Danae’s heart clenched and she quickly put her hand on her arm. “Yes, of course.”
“Thanks.” Larissa gave her a quick hug, sniffling.
“You can see more of our son after we get home, when I up-load some more pictures.” Sasha gripped his wife’s elbow.
“Watchers? Even here?” she hissed.
“Turner? Damn right,” he retorted under his breath.
Danae’s stomach dropped out from underneath her soy latte. She’d found a little soot above the electric plug in the bathroom this morning, making last night’s scare a reality rather than a nightmare.
Alekhsiy slipped his hand into hers, giving her strength.
“We’d better be going.” Larissa looked over their heads from the step below them. “Jenny’s shaking out the banner and Feodor is pumping up his bagpipe.”
“Coward!” It felt good to tease Larissa again. “Just because you’re not marching in the Corps this year doesn’t mean you get to skulk indoors for an extra fifteen minutes.”
A smile broke across her pal’s face. “Oh yes, it does—if it means I don’t have to listen to Feodor massacre ‘Scotland the Brave’ again. Although I heard he’s finally managed to memorize the ‘Homage to the Red God.’”
Alekhsiy spluttered and choked on his chai. Then he signed himself, using a Torhtremer rune, and bowed his head in prayer.
The line of warriors shuffled forward again, like a Zemlayan millipede sauntering across the desert sands, lazily certain it could destroy anything who challenged it. It was a smaller parade than the one that had filled Atlanta’s streets less than an hour ago. In some ways, this group down in the earth’s bowels formed the kernel for that gaudy procession.
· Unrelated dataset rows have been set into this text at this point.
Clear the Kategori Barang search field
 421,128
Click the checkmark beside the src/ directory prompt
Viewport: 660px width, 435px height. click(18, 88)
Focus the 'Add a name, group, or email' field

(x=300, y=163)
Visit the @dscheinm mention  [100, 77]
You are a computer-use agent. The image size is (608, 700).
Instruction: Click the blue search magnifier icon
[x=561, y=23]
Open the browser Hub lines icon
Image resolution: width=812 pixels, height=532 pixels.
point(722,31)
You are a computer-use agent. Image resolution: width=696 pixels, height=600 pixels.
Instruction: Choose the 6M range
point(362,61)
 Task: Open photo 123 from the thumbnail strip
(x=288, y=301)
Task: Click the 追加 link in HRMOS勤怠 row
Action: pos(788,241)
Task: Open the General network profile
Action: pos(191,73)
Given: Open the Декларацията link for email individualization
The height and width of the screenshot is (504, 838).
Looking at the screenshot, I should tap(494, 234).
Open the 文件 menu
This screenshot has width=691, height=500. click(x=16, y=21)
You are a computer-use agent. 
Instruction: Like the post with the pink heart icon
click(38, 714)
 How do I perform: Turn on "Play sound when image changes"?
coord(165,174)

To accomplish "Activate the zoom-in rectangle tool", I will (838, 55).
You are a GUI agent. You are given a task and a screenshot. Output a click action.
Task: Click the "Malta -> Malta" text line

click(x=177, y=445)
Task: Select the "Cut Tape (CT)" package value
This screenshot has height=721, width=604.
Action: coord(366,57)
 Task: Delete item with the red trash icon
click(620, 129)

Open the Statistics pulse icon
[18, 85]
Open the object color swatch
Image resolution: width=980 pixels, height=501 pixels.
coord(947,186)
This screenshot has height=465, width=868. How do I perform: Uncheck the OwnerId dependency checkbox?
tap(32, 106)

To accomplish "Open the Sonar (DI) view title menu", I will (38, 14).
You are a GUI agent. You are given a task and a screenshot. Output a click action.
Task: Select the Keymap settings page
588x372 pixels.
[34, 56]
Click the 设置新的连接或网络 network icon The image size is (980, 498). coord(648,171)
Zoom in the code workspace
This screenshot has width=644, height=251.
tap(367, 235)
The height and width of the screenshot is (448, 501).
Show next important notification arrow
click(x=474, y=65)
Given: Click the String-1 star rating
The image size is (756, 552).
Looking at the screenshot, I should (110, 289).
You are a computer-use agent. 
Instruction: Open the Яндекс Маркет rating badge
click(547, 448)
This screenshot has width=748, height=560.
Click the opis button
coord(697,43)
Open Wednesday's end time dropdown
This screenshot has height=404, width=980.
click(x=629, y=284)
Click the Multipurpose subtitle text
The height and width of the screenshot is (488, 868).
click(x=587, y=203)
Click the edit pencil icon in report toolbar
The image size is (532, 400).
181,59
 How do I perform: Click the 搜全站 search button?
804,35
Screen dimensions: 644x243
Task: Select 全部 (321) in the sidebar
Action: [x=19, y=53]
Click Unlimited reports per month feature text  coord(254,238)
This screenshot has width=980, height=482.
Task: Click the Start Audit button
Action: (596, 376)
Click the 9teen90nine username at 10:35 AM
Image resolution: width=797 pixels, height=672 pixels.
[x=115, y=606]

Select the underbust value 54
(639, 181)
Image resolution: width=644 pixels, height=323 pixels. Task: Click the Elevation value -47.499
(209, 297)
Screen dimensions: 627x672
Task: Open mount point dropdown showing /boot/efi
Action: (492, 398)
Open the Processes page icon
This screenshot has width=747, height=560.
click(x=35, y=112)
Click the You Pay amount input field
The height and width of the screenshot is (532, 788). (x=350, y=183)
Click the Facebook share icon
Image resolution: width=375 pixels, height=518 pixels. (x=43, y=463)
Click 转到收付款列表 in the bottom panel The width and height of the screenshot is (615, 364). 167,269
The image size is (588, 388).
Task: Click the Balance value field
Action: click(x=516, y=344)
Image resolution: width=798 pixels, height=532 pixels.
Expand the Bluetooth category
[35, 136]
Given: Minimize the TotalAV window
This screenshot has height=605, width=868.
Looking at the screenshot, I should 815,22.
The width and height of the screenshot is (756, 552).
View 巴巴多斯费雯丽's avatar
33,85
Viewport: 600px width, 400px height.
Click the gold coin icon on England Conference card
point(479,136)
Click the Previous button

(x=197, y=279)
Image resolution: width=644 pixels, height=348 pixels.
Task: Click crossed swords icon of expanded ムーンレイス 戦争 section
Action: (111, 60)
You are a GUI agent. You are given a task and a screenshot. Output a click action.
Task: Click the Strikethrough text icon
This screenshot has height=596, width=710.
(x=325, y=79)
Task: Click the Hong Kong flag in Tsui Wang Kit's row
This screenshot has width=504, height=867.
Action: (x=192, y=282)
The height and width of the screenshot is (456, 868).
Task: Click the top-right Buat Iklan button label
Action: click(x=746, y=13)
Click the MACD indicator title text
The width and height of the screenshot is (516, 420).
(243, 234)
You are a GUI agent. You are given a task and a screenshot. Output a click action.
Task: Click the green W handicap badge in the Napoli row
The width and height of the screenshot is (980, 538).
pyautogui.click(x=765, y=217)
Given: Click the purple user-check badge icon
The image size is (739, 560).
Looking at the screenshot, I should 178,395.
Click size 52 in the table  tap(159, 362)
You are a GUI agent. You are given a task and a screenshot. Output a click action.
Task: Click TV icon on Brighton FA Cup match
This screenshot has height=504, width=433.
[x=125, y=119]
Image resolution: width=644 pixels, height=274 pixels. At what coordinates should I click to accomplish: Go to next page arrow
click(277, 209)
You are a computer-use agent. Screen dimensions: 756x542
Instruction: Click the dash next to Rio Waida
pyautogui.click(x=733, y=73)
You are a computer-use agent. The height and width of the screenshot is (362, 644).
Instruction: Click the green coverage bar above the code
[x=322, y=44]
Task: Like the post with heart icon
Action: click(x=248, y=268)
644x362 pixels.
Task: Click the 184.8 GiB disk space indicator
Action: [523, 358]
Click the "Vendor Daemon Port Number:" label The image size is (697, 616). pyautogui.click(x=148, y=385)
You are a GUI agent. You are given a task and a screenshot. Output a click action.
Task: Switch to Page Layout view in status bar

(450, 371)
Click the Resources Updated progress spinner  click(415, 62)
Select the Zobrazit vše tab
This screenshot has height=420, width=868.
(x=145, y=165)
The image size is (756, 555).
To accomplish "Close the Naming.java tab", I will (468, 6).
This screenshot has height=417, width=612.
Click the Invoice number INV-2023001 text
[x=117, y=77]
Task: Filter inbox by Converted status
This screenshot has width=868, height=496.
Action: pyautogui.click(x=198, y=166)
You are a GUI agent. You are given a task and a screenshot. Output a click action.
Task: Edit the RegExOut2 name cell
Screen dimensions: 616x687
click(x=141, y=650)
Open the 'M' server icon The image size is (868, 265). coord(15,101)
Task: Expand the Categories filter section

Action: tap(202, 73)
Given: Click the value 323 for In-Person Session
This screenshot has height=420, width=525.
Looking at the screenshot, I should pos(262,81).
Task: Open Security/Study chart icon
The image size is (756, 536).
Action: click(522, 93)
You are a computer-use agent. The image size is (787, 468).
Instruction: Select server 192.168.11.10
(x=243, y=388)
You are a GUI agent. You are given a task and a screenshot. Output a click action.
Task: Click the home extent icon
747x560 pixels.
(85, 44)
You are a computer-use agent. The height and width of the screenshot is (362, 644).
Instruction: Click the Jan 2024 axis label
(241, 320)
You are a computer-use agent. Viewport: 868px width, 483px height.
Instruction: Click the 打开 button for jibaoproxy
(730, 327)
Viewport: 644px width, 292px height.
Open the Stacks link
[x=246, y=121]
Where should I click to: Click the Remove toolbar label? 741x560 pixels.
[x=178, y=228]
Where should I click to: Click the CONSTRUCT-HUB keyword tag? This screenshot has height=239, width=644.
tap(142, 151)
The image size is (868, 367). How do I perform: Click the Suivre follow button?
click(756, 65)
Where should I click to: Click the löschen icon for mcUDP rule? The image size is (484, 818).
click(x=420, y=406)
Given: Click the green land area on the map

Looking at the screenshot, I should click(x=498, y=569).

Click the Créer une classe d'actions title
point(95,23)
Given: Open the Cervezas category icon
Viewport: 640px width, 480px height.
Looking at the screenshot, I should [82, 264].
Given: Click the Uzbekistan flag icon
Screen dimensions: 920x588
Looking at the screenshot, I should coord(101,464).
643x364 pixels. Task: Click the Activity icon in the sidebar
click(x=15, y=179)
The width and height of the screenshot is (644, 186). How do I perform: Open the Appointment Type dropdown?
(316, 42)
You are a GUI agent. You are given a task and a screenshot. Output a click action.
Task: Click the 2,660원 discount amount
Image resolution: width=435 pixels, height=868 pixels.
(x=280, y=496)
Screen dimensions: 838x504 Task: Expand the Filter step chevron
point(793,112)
They were compressed into a single narrow corridor, supposed to be cowed by decades of administrators’ maxims. Yet they joked and aided each other to appear their best, tweaking a leg guard here or retying a gorget there to better protect a vulnerable neck. They ranged from youths fretting over their first bout to narrow-eyed veterans looking to add one more to their roster of accomplishments. They all had the same goal—to appear their best and be authorized to fight in GriffinCon’s great tournaments.
They were going to war against bureaucrats and tasteless bits of paper that sought to rob a warrior of his chi. Surely they would win, with the Red God of War’s blessing and each other’s aid.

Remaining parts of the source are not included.